A major issue in this regard that is at present a matter of much professional controversy, is that of the circumstances in which it may be useful for the analyst to communicate to the patient aspects of understanding of the countertransference, when arrived at by the analyst. There are some who, while fully utilizing countertransference as additional avenues of access to the understanding of the patient, would avoid completely any countertransference ‘confession’ to the patient, as only an unnecessary, and varyingly troubling, burden for the patient to bear.
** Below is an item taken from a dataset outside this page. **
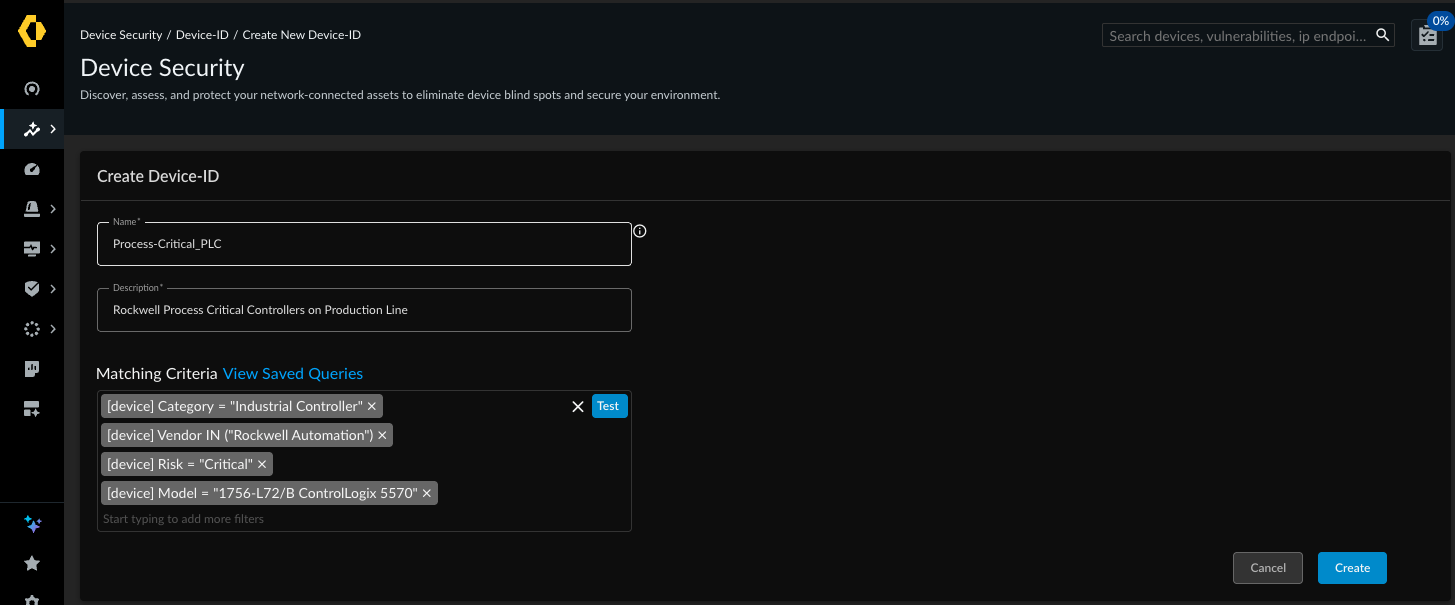Image resolution: width=1455 pixels, height=605 pixels.
Task: Expand the alarm bell sidebar menu chevron
Action: pos(52,209)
Others advocate, at least at some times, or under certain circumstances, sharing their countertransference responses with the patient, as useful avenues towards the patient’s understanding of what kind of reaction they were working to evoke in the analyst (and of course therefore with others in their daily life outside of the analysis), and the kinds of responses (so often consciously not desired by the patient) that are elicited in the other. And of course there are other instances where the patient detects the countertransference response before the analyst is aware of it (‘You’re angry at me and taking it out on me’), and at such times the analyst does need to deal with this truthfully, albeit tactfully, rather than to try to deny or avoid it.
A last and very important point about transference and countertransference: The psychoanalytic situation is a highly contrived arena in which these phenomena—emotional reactions to each other when individuals are engaged in an intimate and intensely personally meaningful dialogue—are highlighted and can be subjected to mutual scrutiny for the enhancement of the psychological understanding of the neurotic issues (and their developmental history) in the patient seeking relief from mental and emotional diﬃculties in life. But it is implicit in everything said to this point, and should be made explicit now, that we all live, all our lives, by transferences, in all of our human relationships. We always bring ourselves, our personalities or characters, as shaped and colored by our pasts, into all of our interpersonal encounters, and see our relationships and expectations in the present in very signiﬁcant part through the dispositions built into us by the whole lifetime of our past experiences. In fact, it can be said that our entire capacity for relationships, for empathy with others, even for creative endeavor in any arena, rests on the transferences that we bring and live by (cf. Loewald 1980).
All of the issues covered in this research paper are explored at great length in Section III (more than 100 pages) in a book by Wallerstein (1995), The Talking Cures: The Psychoanalyses and the Psychotherapies, a volume that traces the historical development and unfolding of psychoanalysis and the derived psychoanalytic psychotherapies.